───── Supplied material ─────

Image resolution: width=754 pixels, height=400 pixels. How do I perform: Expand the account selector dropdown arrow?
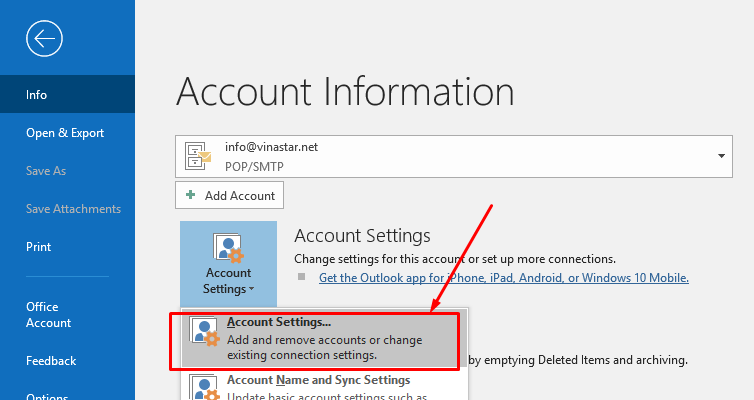[721, 156]
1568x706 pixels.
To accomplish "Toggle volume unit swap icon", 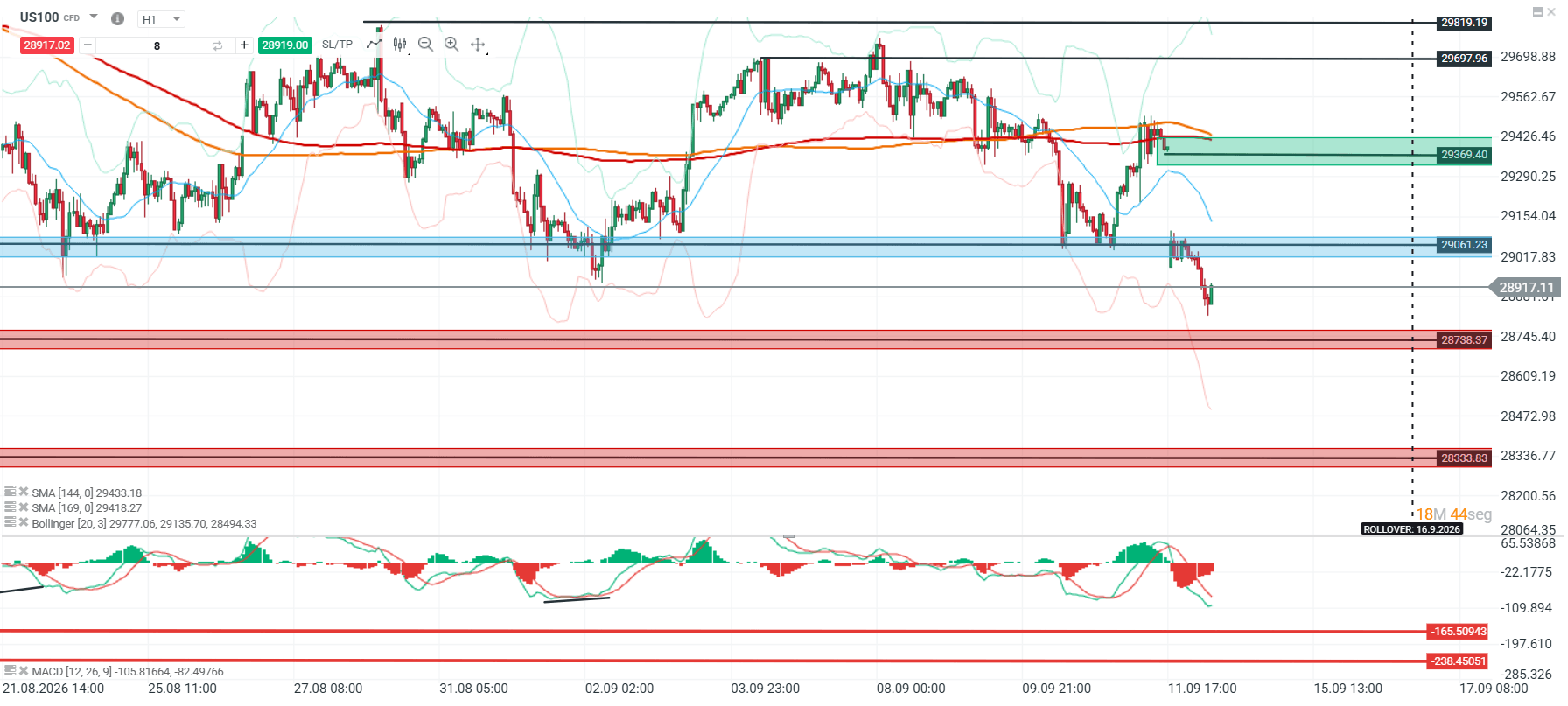I will click(x=217, y=45).
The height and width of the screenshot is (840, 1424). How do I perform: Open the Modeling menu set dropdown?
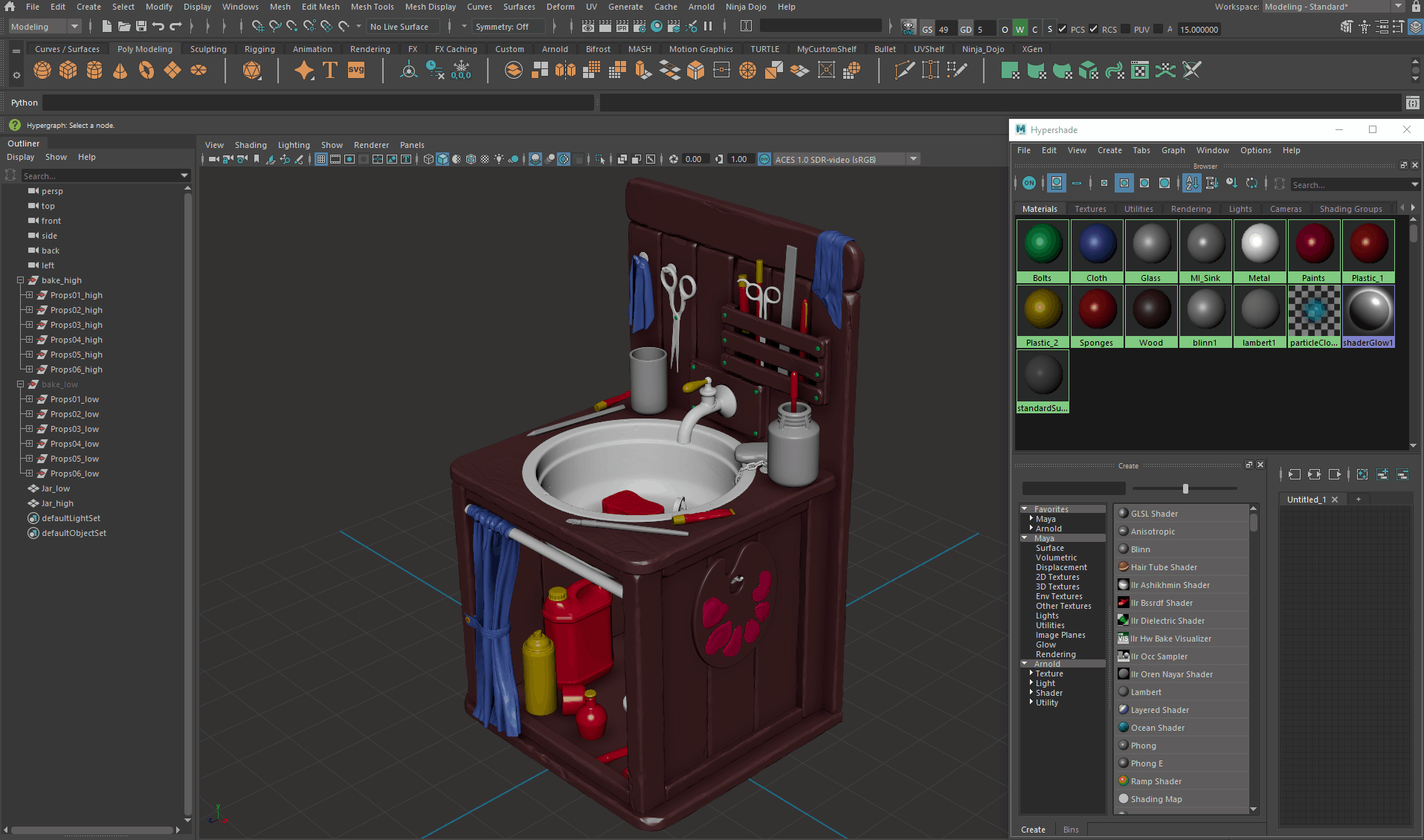pyautogui.click(x=45, y=27)
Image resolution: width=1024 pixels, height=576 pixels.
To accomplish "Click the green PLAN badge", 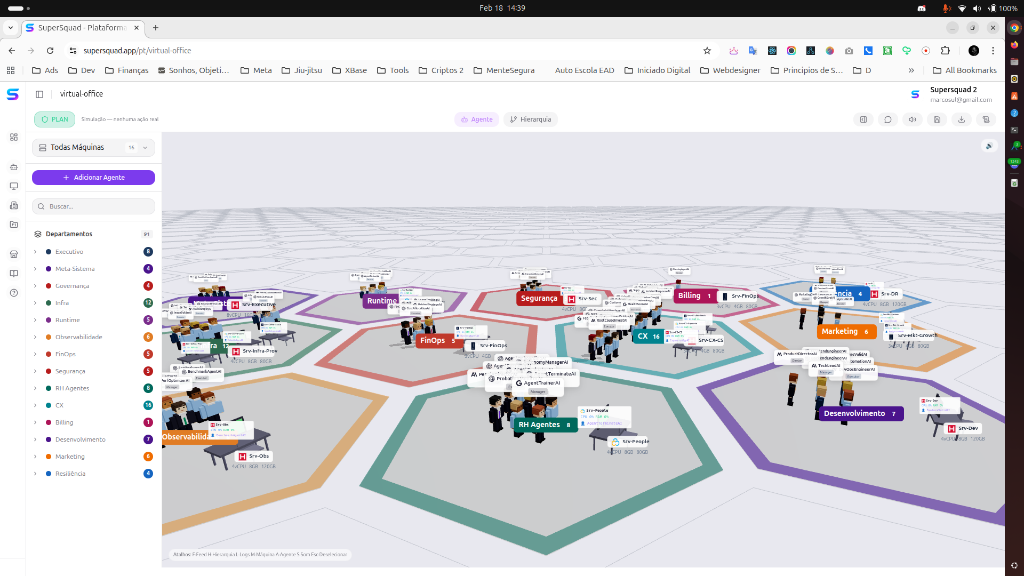I will [x=55, y=119].
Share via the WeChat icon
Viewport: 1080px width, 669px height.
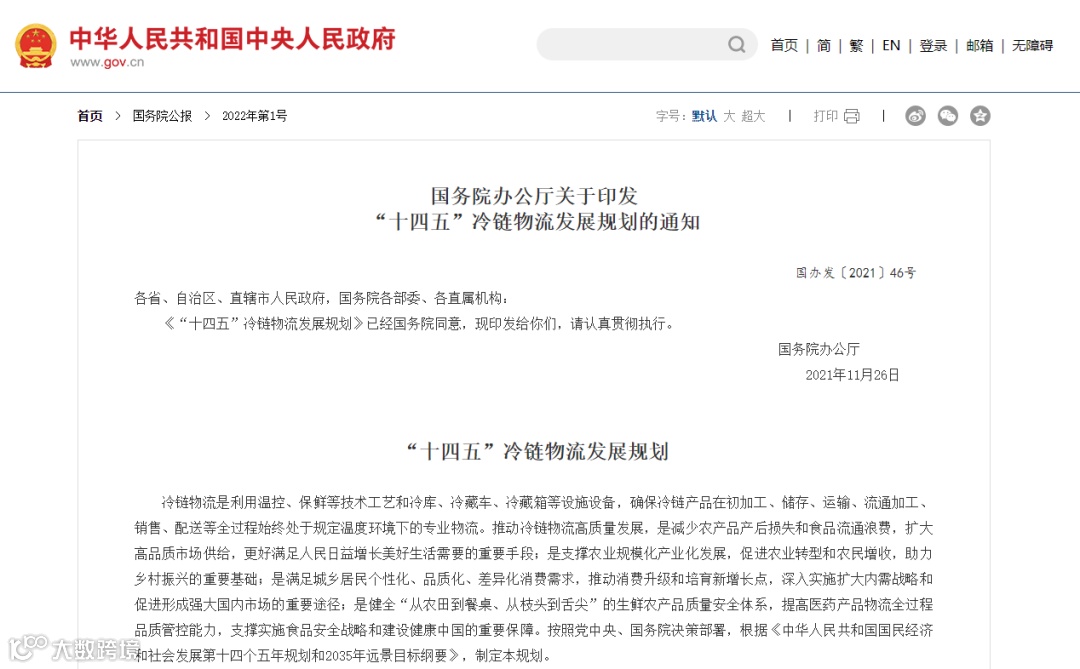click(x=948, y=116)
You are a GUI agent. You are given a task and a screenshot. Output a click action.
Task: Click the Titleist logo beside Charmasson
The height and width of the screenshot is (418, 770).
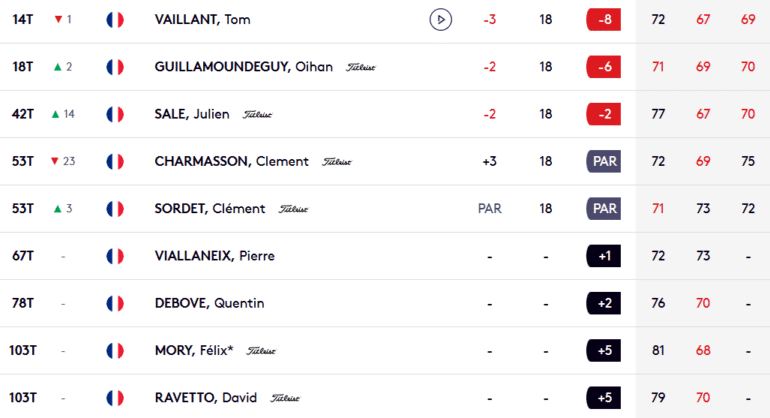[x=337, y=162]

─────

▸ **Aim of the exercise**: Transcribe the lines of the listing from the one containing "Share via the WeChat icon" through the end of the listing, including both ends, and leave out the pictures.

▸ **Solution for this task**:
Share via the WeChat icon
Viewport: 1080px width, 669px height.
click(x=948, y=116)
You are a GUI agent. You are given a task and a screenshot. Output a click action.
Task: Click the Titleist logo beside Charmasson
The height and width of the screenshot is (418, 770).
[x=337, y=162]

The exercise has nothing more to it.